欲望のままに生きて規範を破らない、というのはどういうことであろうか――これを脳科学から述べている。
孔子に負の感情がなかったはずはない。年とともに正・負の感情が萎えてしまったわけでもないだろう。
むしろ凡人と同じように、立ち上がってくる心の中のさまざまな負の感情を、ポジティブに転換していく?魂の錬金術?のようなものを獲得したということではないか。そう茂木さんはいう。
脳の中で負や正は相対的という。好きキライも倒錯する。子供の時のビールは苦くてキライでも大人になると好きになる、といったのがそれだ。そういう負から正へのダイナミクスが脳の中にあるという。人生、ポジティブに生きよう、などといわれる。

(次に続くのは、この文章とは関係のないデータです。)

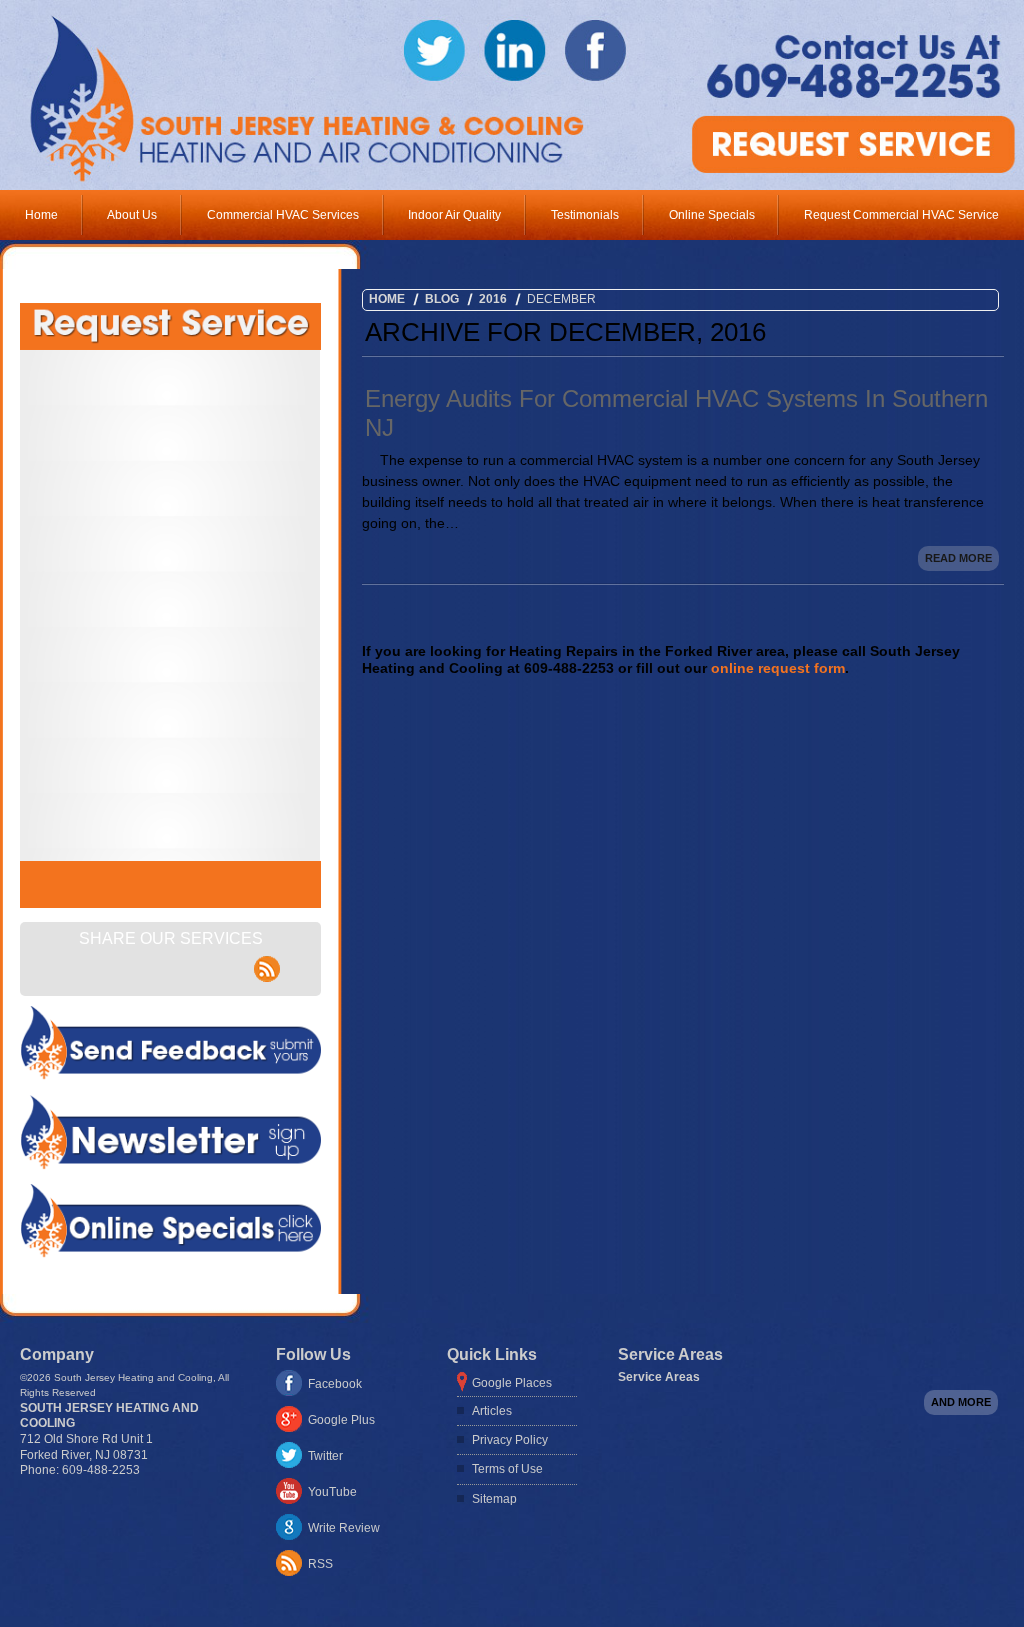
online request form (778, 668)
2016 (493, 299)
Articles (492, 1411)
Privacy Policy (510, 1440)
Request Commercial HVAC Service (901, 215)
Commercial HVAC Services (283, 215)
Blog (442, 299)
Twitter (325, 1456)
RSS (320, 1564)
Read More (958, 558)
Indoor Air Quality (454, 215)
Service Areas (659, 1377)
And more (961, 1402)
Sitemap (494, 1499)
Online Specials (712, 215)
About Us (132, 215)
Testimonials (585, 215)
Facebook (335, 1384)
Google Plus (341, 1420)
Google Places (512, 1383)
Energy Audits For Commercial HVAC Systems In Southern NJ (676, 413)
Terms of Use (507, 1469)
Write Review (344, 1528)
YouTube (332, 1492)
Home (41, 215)
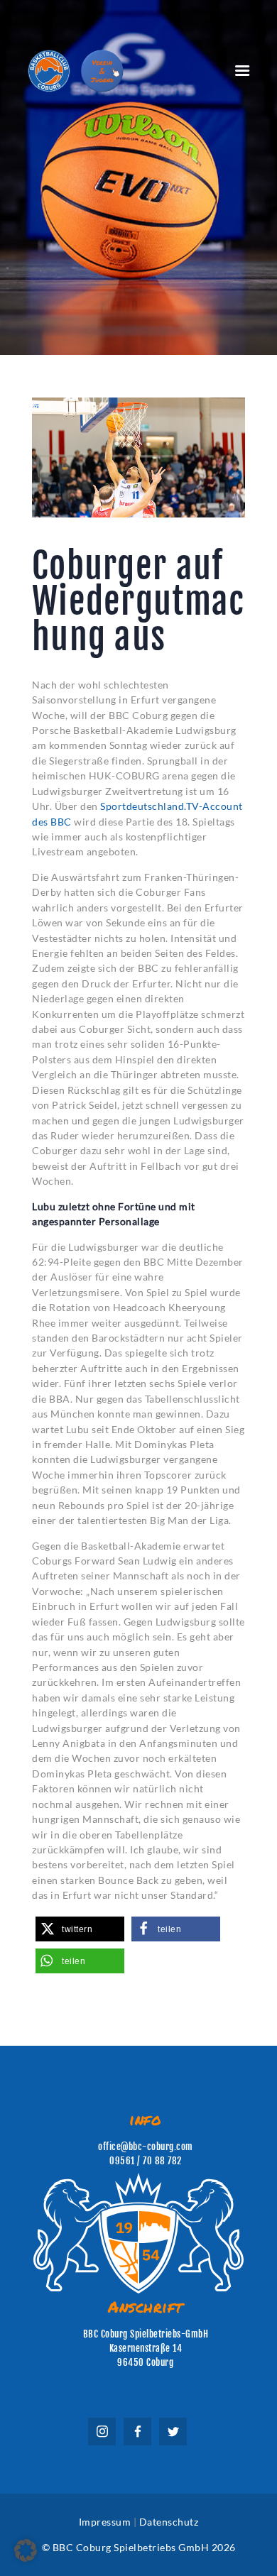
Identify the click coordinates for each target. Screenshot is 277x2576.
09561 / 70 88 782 (145, 2160)
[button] (80, 1929)
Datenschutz (169, 2522)
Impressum (105, 2522)
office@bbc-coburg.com (145, 2146)
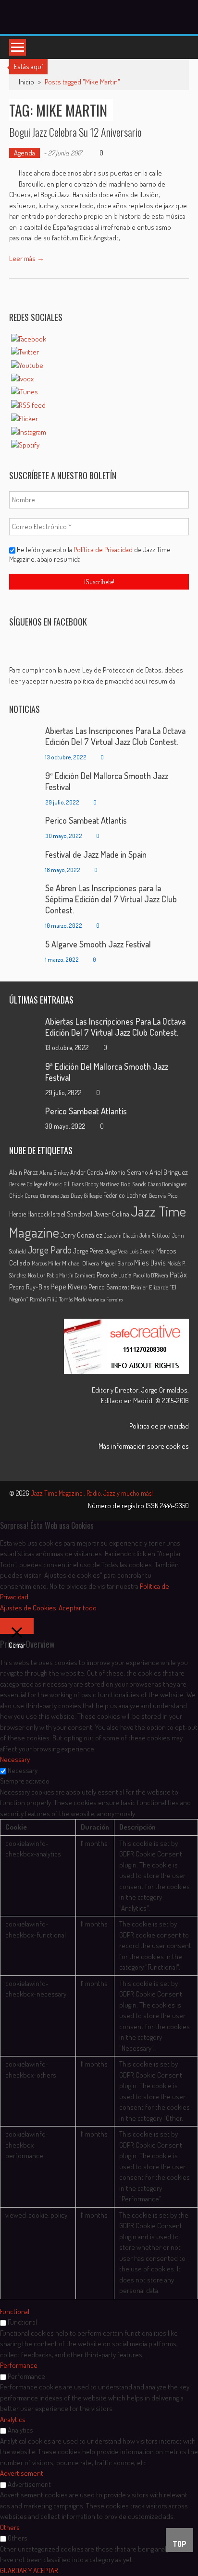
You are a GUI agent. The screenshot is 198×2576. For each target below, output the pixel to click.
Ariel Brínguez (168, 1172)
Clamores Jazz (54, 1196)
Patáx (178, 1274)
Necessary (22, 1770)
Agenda (24, 152)
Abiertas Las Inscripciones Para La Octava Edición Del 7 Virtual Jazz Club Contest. (115, 736)
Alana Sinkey (54, 1172)
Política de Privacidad (104, 549)
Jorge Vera (116, 1251)
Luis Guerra (142, 1251)
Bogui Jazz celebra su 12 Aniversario (75, 132)
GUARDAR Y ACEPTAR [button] (29, 2570)
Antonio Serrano (126, 1172)
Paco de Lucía (114, 1275)
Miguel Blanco (116, 1263)
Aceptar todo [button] (78, 1607)
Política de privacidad (159, 1425)
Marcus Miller (46, 1263)
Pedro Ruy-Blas (29, 1287)
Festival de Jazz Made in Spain (96, 854)
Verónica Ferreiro (105, 1299)
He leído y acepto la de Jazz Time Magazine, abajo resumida (90, 554)
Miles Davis (150, 1262)
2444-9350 (174, 1505)
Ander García (86, 1172)
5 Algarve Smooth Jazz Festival (98, 944)
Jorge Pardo (49, 1250)
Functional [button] (14, 2311)
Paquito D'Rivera (150, 1275)
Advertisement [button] (21, 2473)
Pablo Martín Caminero (71, 1275)
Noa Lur (36, 1275)
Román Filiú (44, 1299)
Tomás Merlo (73, 1299)
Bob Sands (133, 1184)
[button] (99, 675)
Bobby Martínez (102, 1184)
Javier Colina (111, 1213)
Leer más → (26, 258)
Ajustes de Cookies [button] (28, 1607)
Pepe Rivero (68, 1286)
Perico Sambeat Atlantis (86, 820)
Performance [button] (18, 2365)
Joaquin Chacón (121, 1235)
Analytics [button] (12, 2419)
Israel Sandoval (71, 1213)
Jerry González (81, 1235)
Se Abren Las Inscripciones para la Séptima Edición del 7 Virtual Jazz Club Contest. (111, 899)
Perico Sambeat (108, 1287)
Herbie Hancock (29, 1214)
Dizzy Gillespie (86, 1195)
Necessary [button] (15, 1759)
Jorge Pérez (88, 1251)
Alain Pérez (23, 1172)
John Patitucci (155, 1235)
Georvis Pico (163, 1195)
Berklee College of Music (35, 1184)
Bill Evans (73, 1184)
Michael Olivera (80, 1263)
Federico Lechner (125, 1195)
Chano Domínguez (167, 1184)
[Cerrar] (17, 1626)
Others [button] (10, 2527)
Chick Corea (23, 1195)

しかしポジティブにばかりなっていられないのが人生でもある。
ポジティブかネガティブかと、対立して捉えるのが正しいのではない。「肯定的な感情は、否定的な感情があるからこそ健全に育まれる」というのが茂木さんの考え方だ。それが脳だという。
泥の栄養をたっぷり吸って咲く蓮の花が美しいように、孔子の「七十従心」とは、怒りや哀しみもすべて引き受ける、あまりにも人間的な生の中から生まれた境地なのかもしれない。